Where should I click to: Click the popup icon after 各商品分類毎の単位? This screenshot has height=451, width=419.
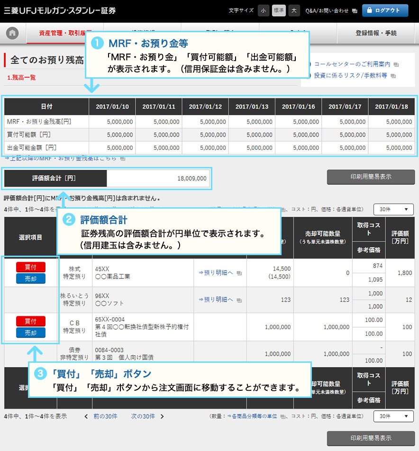tap(282, 416)
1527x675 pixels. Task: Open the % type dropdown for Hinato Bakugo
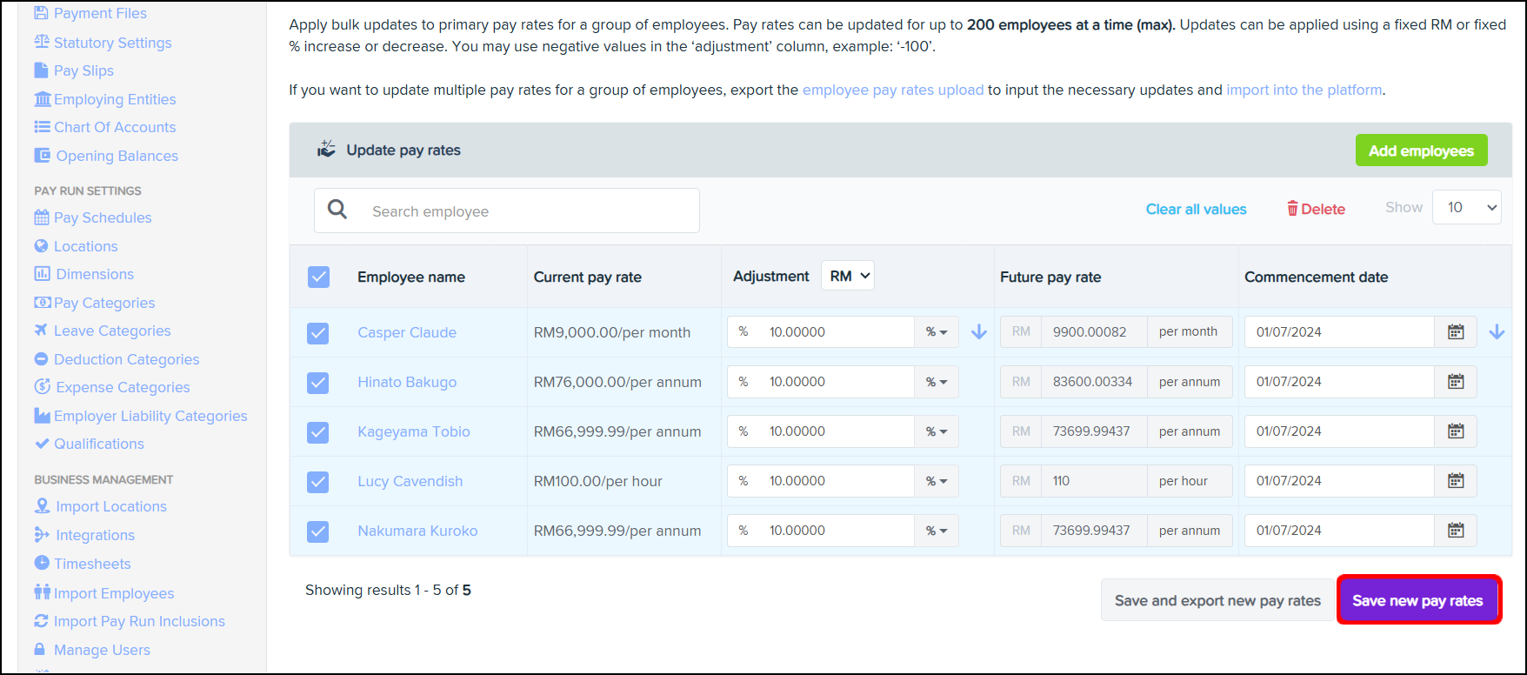click(937, 382)
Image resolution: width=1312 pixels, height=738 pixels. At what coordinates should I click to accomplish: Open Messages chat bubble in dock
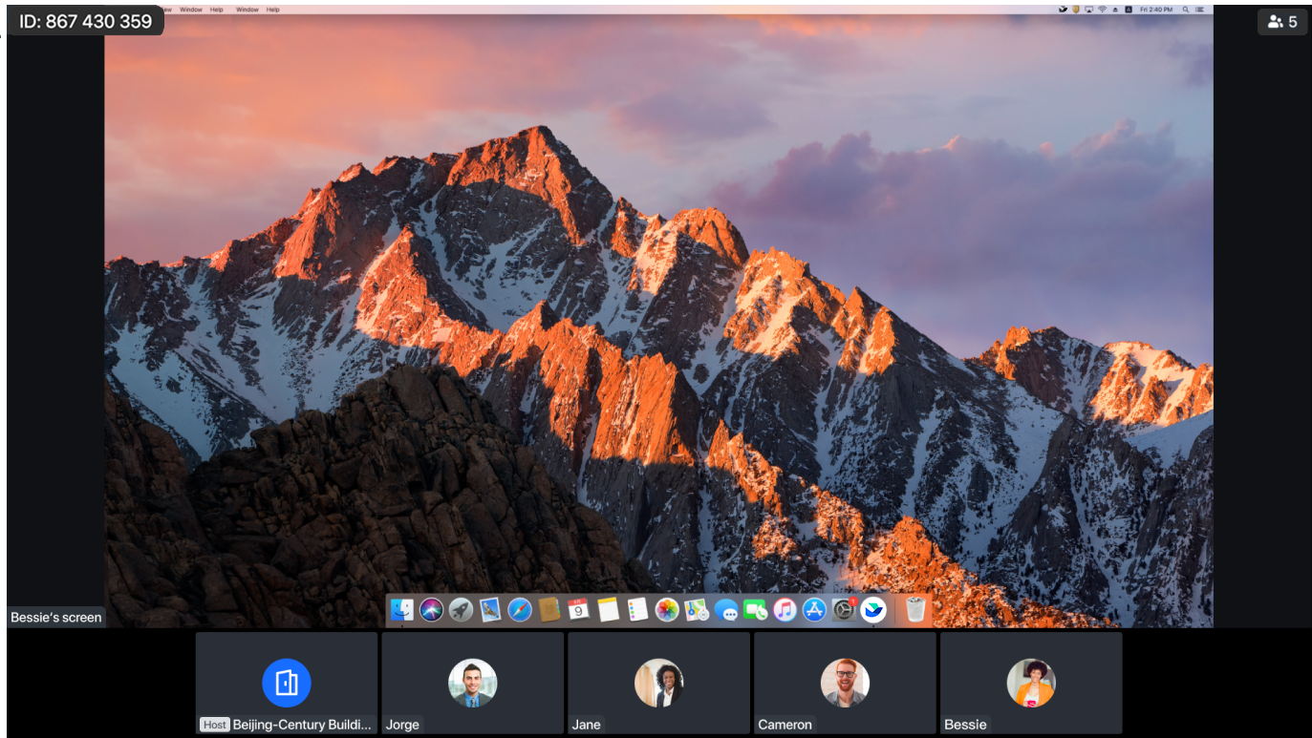point(726,609)

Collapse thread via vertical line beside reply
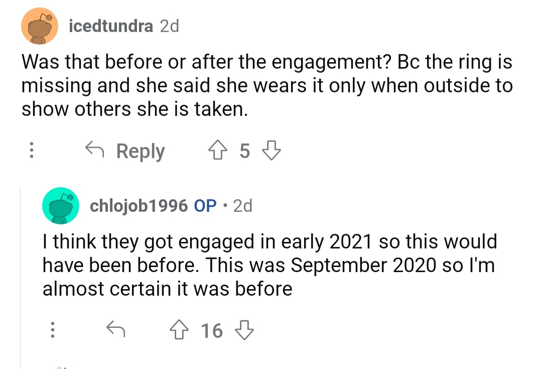pos(21,278)
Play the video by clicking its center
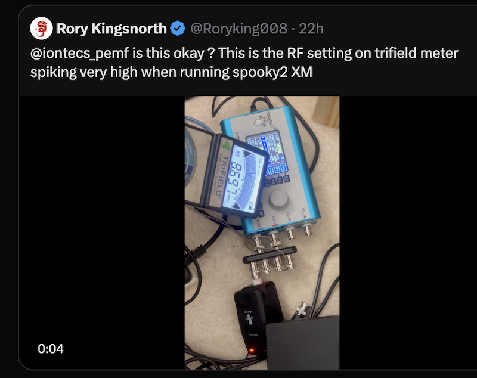This screenshot has height=378, width=477. pos(262,233)
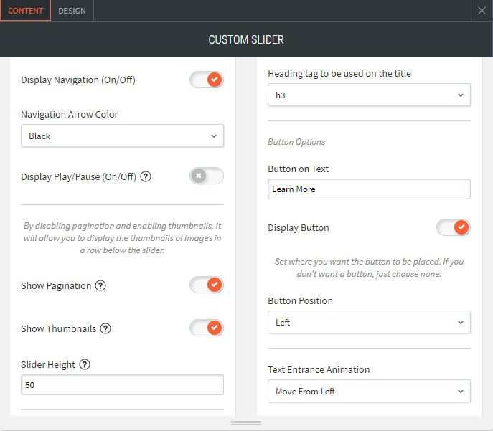Screen dimensions: 493x431
Task: Enable the Display Play/Pause toggle
Action: click(x=207, y=176)
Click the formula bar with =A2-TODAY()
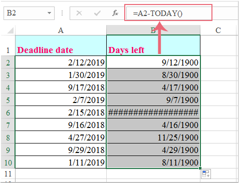The height and width of the screenshot is (183, 239). click(x=168, y=13)
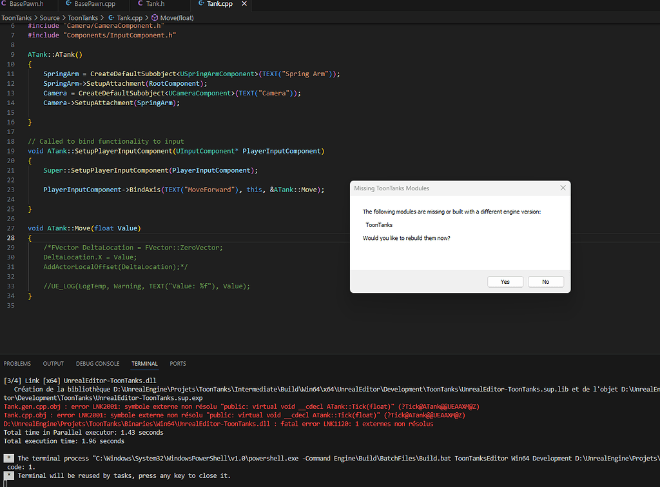Open the Source breadcrumb dropdown
Screen dimensions: 660x487
(x=50, y=17)
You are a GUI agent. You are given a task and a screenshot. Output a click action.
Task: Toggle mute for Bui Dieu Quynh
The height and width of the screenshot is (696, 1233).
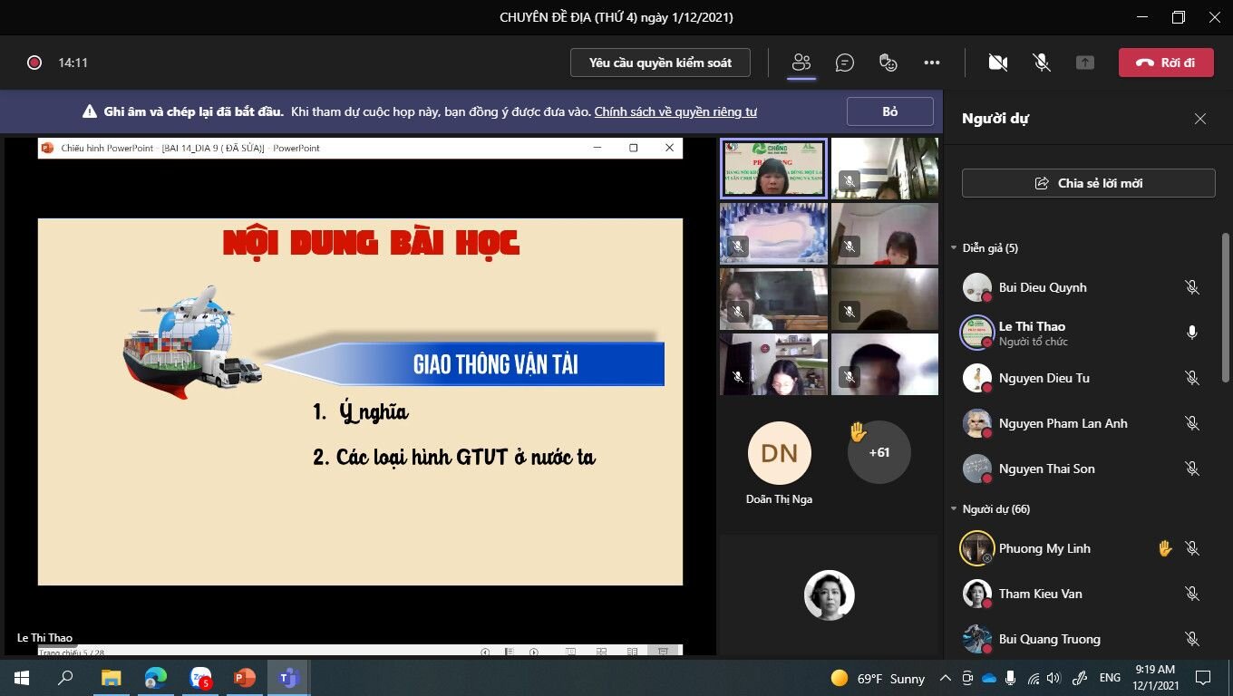(1192, 287)

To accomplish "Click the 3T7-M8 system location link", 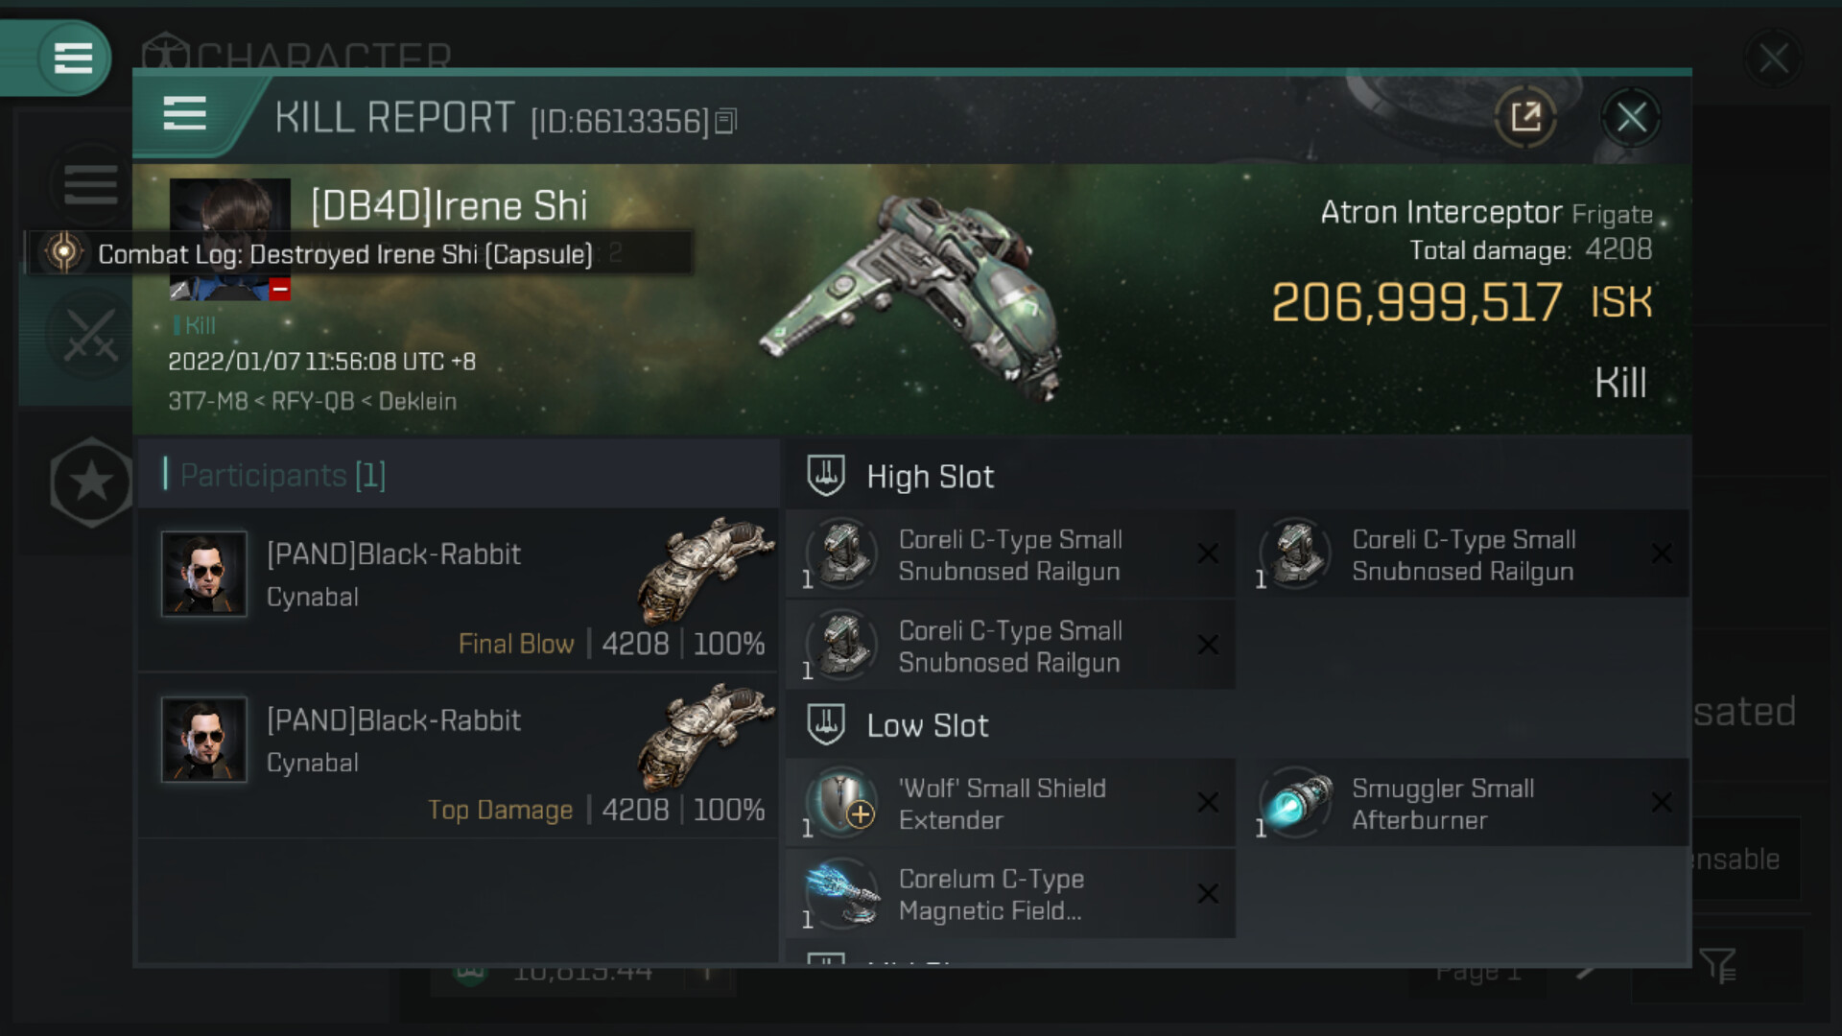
________________________
TASK DESCRIPTION. Without carrying over any picture, write out the entries above once more, exactly.

TASK OUTPUT.
Where should I click to: Click the popup icon after 各商品分類毎の単位? This screenshot has height=451, width=419.
tap(282, 416)
1527x675 pixels. Task: Open the % type dropdown for Hinato Bakugo
click(937, 382)
Image resolution: width=1312 pixels, height=738 pixels. At what coordinates should I click to accomplish: Open Messages chat bubble in dock
point(726,609)

Collapse thread via vertical line beside reply
pos(21,278)
Play the video by clicking its center
This screenshot has height=378, width=477. pos(262,233)
Screen dimensions: 493x431
Task: Enable the Display Play/Pause toggle
Action: click(x=207, y=176)
Click the formula bar with =A2-TODAY()
The height and width of the screenshot is (183, 239). click(x=168, y=13)
Open the Source breadcrumb dropdown
Screen dimensions: 660x487
(x=50, y=17)
You are a GUI agent. You are given a task and a screenshot. Output a click action.
Task: Toggle mute for Bui Dieu Quynh
The height and width of the screenshot is (696, 1233).
(1192, 287)

To accomplish "Click the 3T7-M8 system location link", 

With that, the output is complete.